(Pixel coordinate grounding data)
^^^^^^^^
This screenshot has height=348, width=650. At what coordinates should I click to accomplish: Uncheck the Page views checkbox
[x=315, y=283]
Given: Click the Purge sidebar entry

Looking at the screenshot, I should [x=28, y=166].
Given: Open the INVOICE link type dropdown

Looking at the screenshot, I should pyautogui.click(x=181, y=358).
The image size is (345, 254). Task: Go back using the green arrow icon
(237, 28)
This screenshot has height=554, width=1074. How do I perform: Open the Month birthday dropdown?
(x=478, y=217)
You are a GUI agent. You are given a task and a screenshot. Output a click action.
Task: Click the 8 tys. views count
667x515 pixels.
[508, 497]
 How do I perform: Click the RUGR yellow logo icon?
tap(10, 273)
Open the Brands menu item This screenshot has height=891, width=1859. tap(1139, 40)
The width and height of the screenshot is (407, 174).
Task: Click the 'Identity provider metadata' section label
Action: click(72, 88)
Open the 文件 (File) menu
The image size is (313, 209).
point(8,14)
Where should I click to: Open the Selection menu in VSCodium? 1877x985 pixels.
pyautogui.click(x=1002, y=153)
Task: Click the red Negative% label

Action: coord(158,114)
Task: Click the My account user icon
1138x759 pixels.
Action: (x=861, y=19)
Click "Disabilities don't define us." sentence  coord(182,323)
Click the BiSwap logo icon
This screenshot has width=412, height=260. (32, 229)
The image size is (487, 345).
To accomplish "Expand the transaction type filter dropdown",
^^^^^^^^
Task item.
From the line with "667x515 pixels." to the final line of the entries above, return every line exactly as written.

Exercise solution.
667x515 pixels.
[508, 497]
 How do I perform: Click the RUGR yellow logo icon?
tap(10, 273)
Open the Brands menu item This screenshot has height=891, width=1859. tap(1139, 40)
The width and height of the screenshot is (407, 174).
Task: Click the 'Identity provider metadata' section label
Action: click(72, 88)
Open the 文件 (File) menu
The image size is (313, 209).
point(8,14)
Where should I click to: Open the Selection menu in VSCodium? 1877x985 pixels.
pyautogui.click(x=1002, y=153)
Task: Click the red Negative% label

Action: coord(158,114)
Task: Click the My account user icon
1138x759 pixels.
Action: (x=861, y=19)
Click "Disabilities don't define us." sentence  coord(182,323)
Click the BiSwap logo icon
This screenshot has width=412, height=260. (32, 229)
The image size is (487, 345).
To accomplish "Expand the transaction type filter dropdown",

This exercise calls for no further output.